48: THE DOOMSDAY SOLUTION

Senera’s story The Lighthouse at Shadrag Gor

After talking to Jarith

“Can we undo the glyphs?” Thurvishar asked.

Senera turned to him. “What?”

“Can we undo the glyphs?” he repeated. “The sigils you created that are binding Kharas Gulgoth and Shadrag Gor together. Presumably, you needed to paint the glyphs at both locations to create the link. If we removed the glyphs at this end, we could break the link—”

Senera considered the idea. “Possible.”

“No,” Talea said. “It would work, but you’ll kill everyone in the mindscape.”

Senera stopped to give Talea a gimlet stare. She hated that Talea was right. Senera chewed on her lip and considered their options. Nothing good.

Lost in her own thoughts, she hadn’t noticed that Thurvishar was also lost in his. Until at last the man raised his head and said, “What if we linked Vol Karoth’s prison to the Nythrawl Wound?”
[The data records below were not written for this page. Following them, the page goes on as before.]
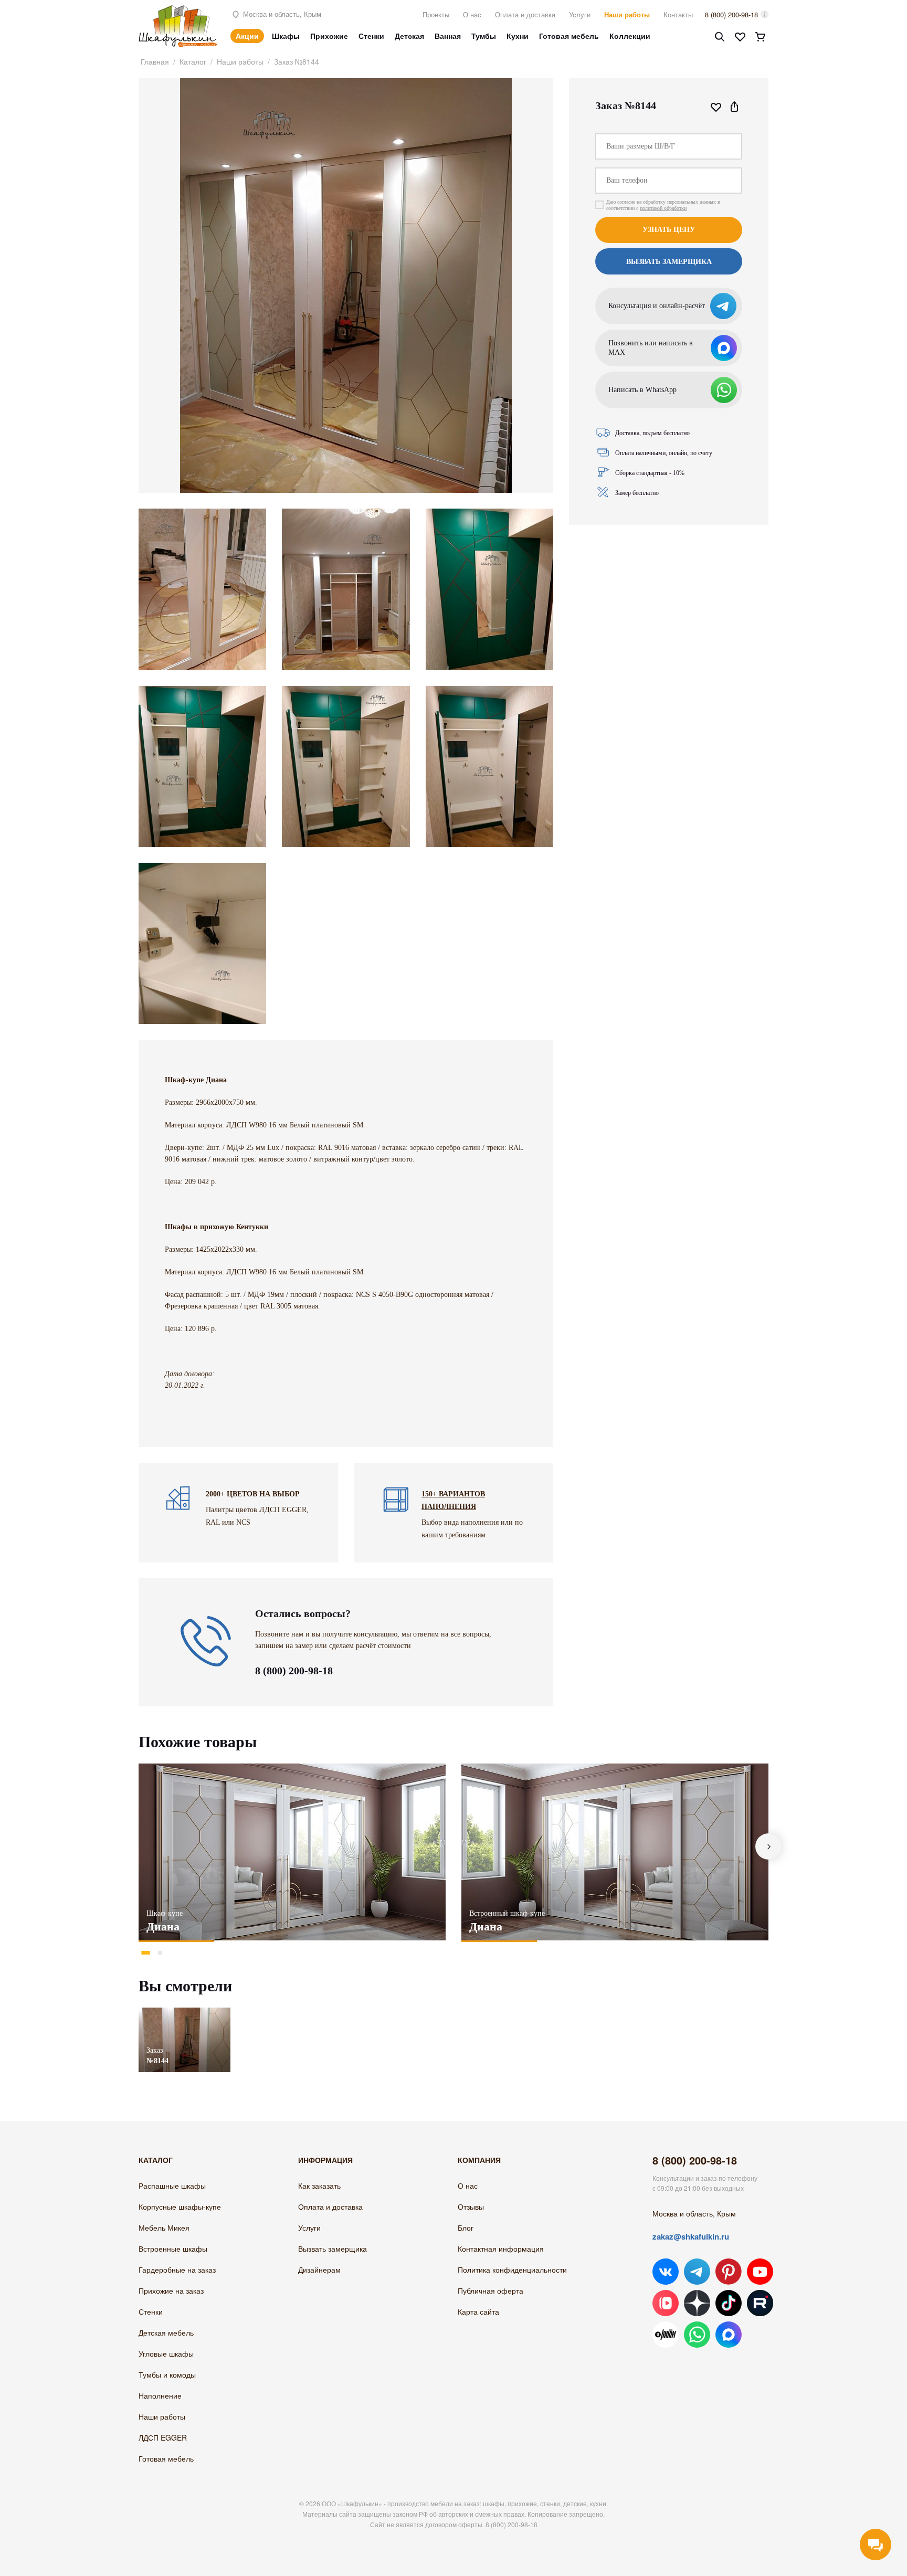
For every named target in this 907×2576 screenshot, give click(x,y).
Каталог (193, 61)
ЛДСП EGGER (163, 2437)
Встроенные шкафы (173, 2248)
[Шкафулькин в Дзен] (697, 2303)
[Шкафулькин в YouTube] (760, 2271)
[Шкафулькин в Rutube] (760, 2303)
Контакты (678, 14)
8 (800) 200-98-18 (731, 14)
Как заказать (319, 2185)
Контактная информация (501, 2248)
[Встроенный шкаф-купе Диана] (614, 1852)
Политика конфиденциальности (512, 2269)
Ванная (448, 35)
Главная (155, 61)
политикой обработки (663, 208)
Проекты (436, 14)
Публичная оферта (490, 2290)
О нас (472, 14)
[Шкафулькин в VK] (665, 2271)
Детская (409, 35)
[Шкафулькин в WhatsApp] (697, 2334)
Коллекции (629, 35)
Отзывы (471, 2206)
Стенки (371, 35)
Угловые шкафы (166, 2353)
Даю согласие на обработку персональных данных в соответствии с (663, 205)
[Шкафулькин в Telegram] (697, 2271)
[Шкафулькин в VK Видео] (665, 2303)
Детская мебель (166, 2332)
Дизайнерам (319, 2269)
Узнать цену (668, 230)
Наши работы (627, 14)
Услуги (579, 14)
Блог (465, 2227)
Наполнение (160, 2395)
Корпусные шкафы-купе (180, 2206)
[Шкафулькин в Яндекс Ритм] (665, 2334)
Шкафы (286, 35)
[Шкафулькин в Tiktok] (728, 2303)
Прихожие (329, 35)
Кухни (518, 35)
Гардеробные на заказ (177, 2269)
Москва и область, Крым (281, 14)
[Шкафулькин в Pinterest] (728, 2271)
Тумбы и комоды (167, 2374)
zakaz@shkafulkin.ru (690, 2236)
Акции (247, 35)
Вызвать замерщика (332, 2248)
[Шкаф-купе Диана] (292, 1852)
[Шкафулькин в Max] (728, 2334)
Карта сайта (478, 2311)
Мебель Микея (164, 2227)
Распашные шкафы (172, 2185)
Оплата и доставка (525, 14)
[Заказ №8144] (184, 2013)
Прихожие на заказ (171, 2290)
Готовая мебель (569, 35)
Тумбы (483, 35)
“I’m sorry,” Xivan said. “The what?”

Senera felt the idea like an electric shock. “The Nythrawl Wound is where the demons first entered this universe. It’s the gaping wound in reality that Relos Var is attempting to close. Why he created Vol Karoth. It’s on the other continent—Nythrawl.” She shook her head. “It wouldn’t work, Thurvishar. Even if we had sigils at the site of the wound—which we don’t have a way to carry out—transporting Vol Karoth to the wound isn’t the goal. We need to transport Vol Karoth to the other side. To the other universe. And we don’t have a way to do that.”

“We’d need something that originated in that universe,” Thurvishar mused.

The four people stared at each other. Then Talea stuck her head out the door and looked down the hall toward the Lighthouse. When she ducked back, she said, “Um, isn’t S’arric originally from that same universe?”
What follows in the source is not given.